───── Data supplied ─────
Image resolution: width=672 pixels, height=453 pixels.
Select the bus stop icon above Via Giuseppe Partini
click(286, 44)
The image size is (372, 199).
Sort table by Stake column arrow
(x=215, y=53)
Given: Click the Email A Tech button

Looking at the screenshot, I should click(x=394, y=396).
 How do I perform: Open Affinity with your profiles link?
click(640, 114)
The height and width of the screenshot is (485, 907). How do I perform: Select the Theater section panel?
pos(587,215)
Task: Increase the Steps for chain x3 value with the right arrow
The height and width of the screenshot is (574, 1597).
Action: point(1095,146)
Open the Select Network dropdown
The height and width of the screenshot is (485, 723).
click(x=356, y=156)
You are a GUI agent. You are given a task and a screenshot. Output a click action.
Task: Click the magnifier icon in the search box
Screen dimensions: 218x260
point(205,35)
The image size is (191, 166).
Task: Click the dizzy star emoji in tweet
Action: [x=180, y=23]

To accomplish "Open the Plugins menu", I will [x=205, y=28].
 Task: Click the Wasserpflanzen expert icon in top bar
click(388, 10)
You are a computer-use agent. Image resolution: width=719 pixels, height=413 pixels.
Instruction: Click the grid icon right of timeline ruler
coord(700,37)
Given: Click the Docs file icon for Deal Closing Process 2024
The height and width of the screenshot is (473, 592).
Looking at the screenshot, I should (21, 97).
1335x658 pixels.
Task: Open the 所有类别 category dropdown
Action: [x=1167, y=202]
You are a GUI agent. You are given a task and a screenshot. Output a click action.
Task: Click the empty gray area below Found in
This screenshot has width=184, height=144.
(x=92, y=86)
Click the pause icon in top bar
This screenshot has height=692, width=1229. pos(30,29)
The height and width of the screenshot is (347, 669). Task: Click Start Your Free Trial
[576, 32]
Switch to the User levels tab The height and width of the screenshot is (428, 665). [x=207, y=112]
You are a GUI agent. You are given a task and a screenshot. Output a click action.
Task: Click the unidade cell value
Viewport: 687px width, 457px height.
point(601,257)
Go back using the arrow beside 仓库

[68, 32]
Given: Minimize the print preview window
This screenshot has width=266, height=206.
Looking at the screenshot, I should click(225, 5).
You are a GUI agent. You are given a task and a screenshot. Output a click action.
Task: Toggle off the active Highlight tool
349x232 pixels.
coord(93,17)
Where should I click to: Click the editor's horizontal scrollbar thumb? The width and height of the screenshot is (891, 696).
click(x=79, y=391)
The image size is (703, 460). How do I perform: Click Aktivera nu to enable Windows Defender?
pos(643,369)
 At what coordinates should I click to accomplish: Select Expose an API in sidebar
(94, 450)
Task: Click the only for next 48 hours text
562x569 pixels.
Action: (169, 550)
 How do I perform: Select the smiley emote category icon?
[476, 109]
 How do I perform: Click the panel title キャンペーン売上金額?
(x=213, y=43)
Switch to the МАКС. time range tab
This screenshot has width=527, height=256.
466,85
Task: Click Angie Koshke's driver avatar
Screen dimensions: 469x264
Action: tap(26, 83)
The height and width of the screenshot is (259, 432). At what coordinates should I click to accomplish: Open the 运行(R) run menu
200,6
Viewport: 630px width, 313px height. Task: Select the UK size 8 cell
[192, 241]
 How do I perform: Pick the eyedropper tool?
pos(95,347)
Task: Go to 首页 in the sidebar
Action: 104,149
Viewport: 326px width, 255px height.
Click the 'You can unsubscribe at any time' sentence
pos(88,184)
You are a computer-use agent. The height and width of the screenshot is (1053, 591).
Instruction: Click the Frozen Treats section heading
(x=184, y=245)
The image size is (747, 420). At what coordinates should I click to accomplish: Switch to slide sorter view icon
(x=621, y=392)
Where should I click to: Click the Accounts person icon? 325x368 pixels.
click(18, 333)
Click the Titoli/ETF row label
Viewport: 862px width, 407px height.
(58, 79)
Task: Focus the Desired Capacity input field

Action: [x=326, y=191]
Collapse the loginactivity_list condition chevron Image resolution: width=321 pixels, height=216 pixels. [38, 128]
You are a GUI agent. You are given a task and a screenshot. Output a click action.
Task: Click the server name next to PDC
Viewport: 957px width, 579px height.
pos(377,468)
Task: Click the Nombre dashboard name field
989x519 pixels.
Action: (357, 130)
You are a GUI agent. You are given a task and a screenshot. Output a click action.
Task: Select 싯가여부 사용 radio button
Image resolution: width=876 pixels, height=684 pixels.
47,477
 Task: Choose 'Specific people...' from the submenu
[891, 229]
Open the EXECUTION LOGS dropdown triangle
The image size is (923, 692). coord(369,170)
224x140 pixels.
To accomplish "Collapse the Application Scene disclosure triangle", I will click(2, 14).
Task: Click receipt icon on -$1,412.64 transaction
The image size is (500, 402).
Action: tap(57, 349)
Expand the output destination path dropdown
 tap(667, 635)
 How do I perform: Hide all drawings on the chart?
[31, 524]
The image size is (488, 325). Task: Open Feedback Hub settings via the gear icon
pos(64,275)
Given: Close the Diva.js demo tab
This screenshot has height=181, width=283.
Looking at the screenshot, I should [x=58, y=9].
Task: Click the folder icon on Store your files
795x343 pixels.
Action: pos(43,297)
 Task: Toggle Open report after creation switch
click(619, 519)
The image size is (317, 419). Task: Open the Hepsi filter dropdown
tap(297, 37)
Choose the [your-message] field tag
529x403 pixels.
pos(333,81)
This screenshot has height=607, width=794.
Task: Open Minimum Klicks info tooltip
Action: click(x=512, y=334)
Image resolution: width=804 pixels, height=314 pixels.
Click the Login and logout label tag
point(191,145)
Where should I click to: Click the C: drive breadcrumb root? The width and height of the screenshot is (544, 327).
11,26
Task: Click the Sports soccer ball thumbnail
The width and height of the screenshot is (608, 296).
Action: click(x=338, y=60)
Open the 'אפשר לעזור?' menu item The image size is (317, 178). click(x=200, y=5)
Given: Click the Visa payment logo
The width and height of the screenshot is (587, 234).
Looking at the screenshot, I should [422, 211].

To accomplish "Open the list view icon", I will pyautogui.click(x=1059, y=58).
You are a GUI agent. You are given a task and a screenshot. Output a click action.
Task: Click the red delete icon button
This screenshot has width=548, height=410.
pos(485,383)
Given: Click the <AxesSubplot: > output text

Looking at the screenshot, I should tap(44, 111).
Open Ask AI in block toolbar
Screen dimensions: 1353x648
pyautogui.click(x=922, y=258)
─────
Give the listing again, word for word.

(Task result):
Image resolution: width=672 pixels, height=453 pixels.
Select the bus stop icon above Via Giuseppe Partini
click(286, 44)
The image size is (372, 199).
Sort table by Stake column arrow
(x=215, y=53)
Given: Click the Email A Tech button

Looking at the screenshot, I should click(x=394, y=396).
 How do I perform: Open Affinity with your profiles link?
click(640, 114)
The height and width of the screenshot is (485, 907). How do I perform: Select the Theater section panel?
pos(587,215)
Task: Increase the Steps for chain x3 value with the right arrow
The height and width of the screenshot is (574, 1597).
Action: point(1095,146)
Open the Select Network dropdown
The height and width of the screenshot is (485, 723).
click(x=356, y=156)
You are a GUI agent. You are given a task and a screenshot. Output a click action.
Task: Click the magnifier icon in the search box
Screen dimensions: 218x260
point(205,35)
The image size is (191, 166).
Task: Click the dizzy star emoji in tweet
Action: [x=180, y=23]

To accomplish "Open the Plugins menu", I will [x=205, y=28].
 Task: Click the Wasserpflanzen expert icon in top bar
click(388, 10)
You are a computer-use agent. Image resolution: width=719 pixels, height=413 pixels.
Instruction: Click the grid icon right of timeline ruler
coord(700,37)
Given: Click the Docs file icon for Deal Closing Process 2024
The height and width of the screenshot is (473, 592).
Looking at the screenshot, I should (21, 97).
1335x658 pixels.
Task: Open the 所有类别 category dropdown
Action: [x=1167, y=202]
You are a GUI agent. You are given a task and a screenshot. Output a click action.
Task: Click the empty gray area below Found in
This screenshot has width=184, height=144.
(x=92, y=86)
Click the pause icon in top bar
This screenshot has height=692, width=1229. pos(30,29)
The height and width of the screenshot is (347, 669). Task: Click Start Your Free Trial
[576, 32]
Switch to the User levels tab The height and width of the screenshot is (428, 665). [x=207, y=112]
You are a GUI agent. You are given a task and a screenshot. Output a click action.
Task: Click the unidade cell value
Viewport: 687px width, 457px height.
point(601,257)
Go back using the arrow beside 仓库

[68, 32]
Given: Minimize the print preview window
This screenshot has width=266, height=206.
Looking at the screenshot, I should click(225, 5).
You are a GUI agent. You are given a task and a screenshot. Output a click action.
Task: Toggle off the active Highlight tool
349x232 pixels.
coord(93,17)
Where should I click to: Click the editor's horizontal scrollbar thumb? The width and height of the screenshot is (891, 696).
click(x=79, y=391)
The image size is (703, 460). How do I perform: Click Aktivera nu to enable Windows Defender?
pos(643,369)
 At what coordinates should I click to accomplish: Select Expose an API in sidebar
(94, 450)
Task: Click the only for next 48 hours text
562x569 pixels.
Action: (169, 550)
 How do I perform: Select the smiley emote category icon?
[476, 109]
 How do I perform: Click the panel title キャンペーン売上金額?
(x=213, y=43)
Switch to the МАКС. time range tab
This screenshot has width=527, height=256.
466,85
Task: Click Angie Koshke's driver avatar
Screen dimensions: 469x264
Action: tap(26, 83)
The height and width of the screenshot is (259, 432). At what coordinates should I click to accomplish: Open the 运行(R) run menu
200,6
Viewport: 630px width, 313px height. Task: Select the UK size 8 cell
[192, 241]
 How do I perform: Pick the eyedropper tool?
pos(95,347)
Task: Go to 首页 in the sidebar
Action: 104,149
Viewport: 326px width, 255px height.
Click the 'You can unsubscribe at any time' sentence
pos(88,184)
You are a computer-use agent. The height and width of the screenshot is (1053, 591).
Instruction: Click the Frozen Treats section heading
(x=184, y=245)
The image size is (747, 420). At what coordinates should I click to accomplish: Switch to slide sorter view icon
(x=621, y=392)
Where should I click to: Click the Accounts person icon? 325x368 pixels.
click(18, 333)
Click the Titoli/ETF row label
Viewport: 862px width, 407px height.
(58, 79)
Task: Focus the Desired Capacity input field

Action: [x=326, y=191]
Collapse the loginactivity_list condition chevron Image resolution: width=321 pixels, height=216 pixels. [38, 128]
You are a GUI agent. You are given a task and a screenshot. Output a click action.
Task: Click the server name next to PDC
Viewport: 957px width, 579px height.
pos(377,468)
Task: Click the Nombre dashboard name field
989x519 pixels.
Action: (357, 130)
You are a GUI agent. You are given a task and a screenshot. Output a click action.
Task: Select 싯가여부 사용 radio button
Image resolution: width=876 pixels, height=684 pixels.
47,477
 Task: Choose 'Specific people...' from the submenu
[891, 229]
Open the EXECUTION LOGS dropdown triangle
The image size is (923, 692). coord(369,170)
224x140 pixels.
To accomplish "Collapse the Application Scene disclosure triangle", I will click(2, 14).
Task: Click receipt icon on -$1,412.64 transaction
The image size is (500, 402).
Action: tap(57, 349)
Expand the output destination path dropdown
 tap(667, 635)
 How do I perform: Hide all drawings on the chart?
[31, 524]
The image size is (488, 325). Task: Open Feedback Hub settings via the gear icon
pos(64,275)
Given: Close the Diva.js demo tab
This screenshot has height=181, width=283.
Looking at the screenshot, I should [x=58, y=9].
Task: Click the folder icon on Store your files
795x343 pixels.
Action: pos(43,297)
 Task: Toggle Open report after creation switch
click(619, 519)
The image size is (317, 419). Task: Open the Hepsi filter dropdown
tap(297, 37)
Choose the [your-message] field tag
529x403 pixels.
pos(333,81)
This screenshot has height=607, width=794.
Task: Open Minimum Klicks info tooltip
Action: click(x=512, y=334)
Image resolution: width=804 pixels, height=314 pixels.
Click the Login and logout label tag
point(191,145)
Where should I click to: Click the C: drive breadcrumb root? The width and height of the screenshot is (544, 327).
11,26
Task: Click the Sports soccer ball thumbnail
The width and height of the screenshot is (608, 296).
Action: click(x=338, y=60)
Open the 'אפשר לעזור?' menu item The image size is (317, 178). click(x=200, y=5)
Given: Click the Visa payment logo
The width and height of the screenshot is (587, 234).
Looking at the screenshot, I should [422, 211].

To accomplish "Open the list view icon", I will pyautogui.click(x=1059, y=58).
You are a GUI agent. You are given a task and a screenshot. Output a click action.
Task: Click the red delete icon button
This screenshot has width=548, height=410.
pos(485,383)
Given: Click the <AxesSubplot: > output text

Looking at the screenshot, I should tap(44, 111).
Open Ask AI in block toolbar
Screen dimensions: 1353x648
pyautogui.click(x=922, y=258)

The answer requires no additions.